When one looks at the evidence rationally, one needs to dismiss the mystical idea of ensoulment (which assumes the existence of a God to do the 'ensouling') and focus solely on when sentience is achieved. In focusing solely on when sentience is achieved, physiologic responses must be dismissed as evidence of sentience. The only other scientific evidence provided for fetal sentience other than evidence of physiologic responses involves evidence from studies done on pre-term babies. This too must be dismissed. All that is left is the extremely compelling evidence of Professor Mellor et al which shows that fetuses remain unconscious until they are born and take their first breath.
CONCLUSION
When one replaces the non-essential characteristic 'life' with the two essential and indivisible qualities of 'humanness' being prior consciousness and the capacity to reason, the right to life is not lost, nor are any corollary or consequential rights of the right to life lost. All that results is a (more) clear demarcation point as to when rights apply.
I submit that Ayn Rand hinted at humanhood being the foundational right in the following quote but she never took the step of expanding on it:
The source of man’s rights [is] the law of identity. A is A—and Man is Man. Rights are conditions of existence required by man’s nature for his proper survival.

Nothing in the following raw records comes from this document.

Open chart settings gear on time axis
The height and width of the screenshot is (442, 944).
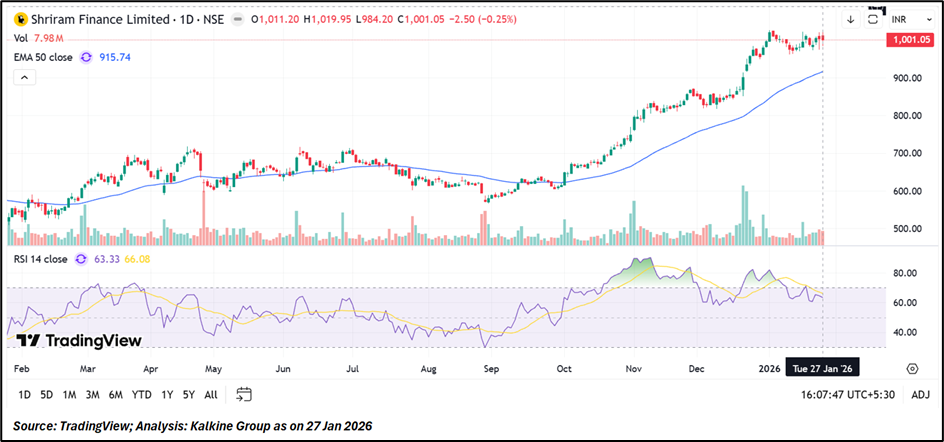912,368
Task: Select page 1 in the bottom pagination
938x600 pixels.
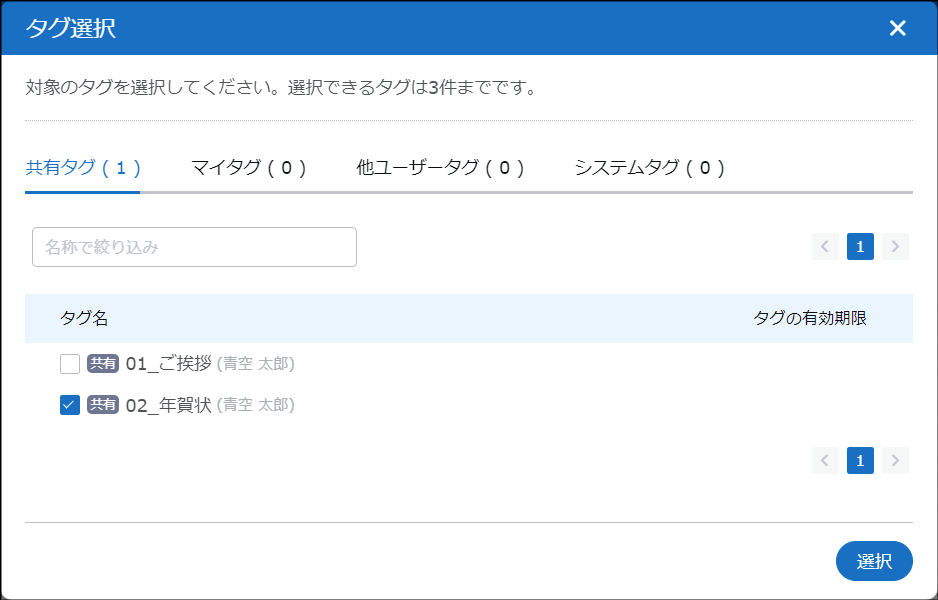Action: tap(860, 460)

I have merely expanded on this by introducing the concept of human life beginning at humanhood, with the fundamental right being the right to humanhood.
Miss Rand also spoke of the fundamental principles from which one must approach the issue of abortion:
The basic principles here are: never sacrifice the living to the non-living, and never confuse an actuality with a potentiality. [Ayn Rand, FHF Q&A following "Egalitarianism and Inflation", 1974, Ayn Rand Answers p.17]

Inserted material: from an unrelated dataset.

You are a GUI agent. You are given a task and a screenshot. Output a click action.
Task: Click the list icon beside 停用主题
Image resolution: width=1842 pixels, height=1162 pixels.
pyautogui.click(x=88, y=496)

I submit that there I have followed these basic principles in arriving at the fundamental right being that of humanhood, and concluding from their application that humanhood begins at birth upon taking one's first breath. Furthermore, this conclusion is consistent with Miss Rand's conclusion that life begins at birth, only I have arrived at the same conclusion via a slightly different route of reasoning.
Instead of focusing on the 'entity-ness' of a born versus unborn baby so as to discern when it is 'alive' as a human being, I have focused on the identity of what makes a human being a human being (a baby's separateness from its mother is, like with the characteristic 'life', a necessary by not essential quality).
I submit that the route of reasoning I have taken in grounding the right to life in the right to humanness avoids the potential objection to Miss Rand's position that an unborn child is a "part" of it's mother as opposed to being an entity in it's own right and is merely attached to her, and that a baby is only alive in the human sense as a result of it being separated from it's mother.
In conclusion, I submit that the approach I have taken has expanded on, is complimentary to and is reinforcing of Miss Rand's theory of rights and supports her personal conclusions on the subject of abortion rights while additionally and at the same time identifying the demarcation point for when a human being's right to life ends.
* * * * *
* I shall attempt here to expand on Ayn Rand's theory of rights by introducing what I consider to be a key foundational principle which I submit Miss Rand either omitted, or did not sufficiently highlight in her work. I shall then apply this expanded theory to the subject of abortion rights to arrive at a perfected answer from an Objectivist viewpoint.